A PGMBM apresenta à BHP um amplo conjunto de documentos sustentando que é legítima a intenção dos clientes de moverem uma ação perante a Justiça do Reino Unido. Há pareceres de juristas, depoimentos de vítimas e advogados brasileiros que atuaram no Brasil em favor dos atingidos e populações afetadas pelo rompimento da barragem de Fundão.

30 de Abril de 2020

Confirmação da data do julgamento.

O julgamento do processo contra a BHP Billiton tinha a previsão inicial de acontecer em junho deste ano, houve um pequeno adiamento por conta da pandemia de COVID-19 que está afetando o mundo todo. A nova data será no dia 20 de julho de 2020

22 a 31 de julho de 2020

Advogados dos atingidos e da BHP Billiton levam o caso internacional ao Centro de Justiça Cível em Manchester, onde o juiz sir mark Turner julga se as indenizações poderão ser processadas pelas cortes do Reino Unido.

9 de novembro de 2020

O juiz sir Mark Turner considera abusivo o pedido de indenização dos atingidos contra a empresa anglo-australiana BMP Billiton.
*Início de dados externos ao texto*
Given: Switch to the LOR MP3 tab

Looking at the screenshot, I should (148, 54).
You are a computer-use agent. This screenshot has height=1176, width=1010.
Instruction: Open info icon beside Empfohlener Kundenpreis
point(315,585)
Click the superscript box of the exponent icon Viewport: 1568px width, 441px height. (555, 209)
Advogados das vítimas recorrem.

23 de março de 2021

A Corte de Apleação em Londres nega o recurso e extingue o caso. Advogados apontam que a decisão foi tomada fora dos argumentos apresentados, desconsidera precedentes e ainda traz risco de grave injustiça sobretudo por fatos em andamento no Brasil, como possível suspeição da Justiça Federal, pedidos do MP para extinção da Renova e recuperação judicial da Samarco.

04 de maio de 2021

Juiz da Corte de Apelação em Londres se julga suspeito e transfere petição ao vice-presidente da instituição, que reabre a análise em processo que deverá ser decidido em julho de 2021, com possível novo julgamento sobre recurso dos atingidos.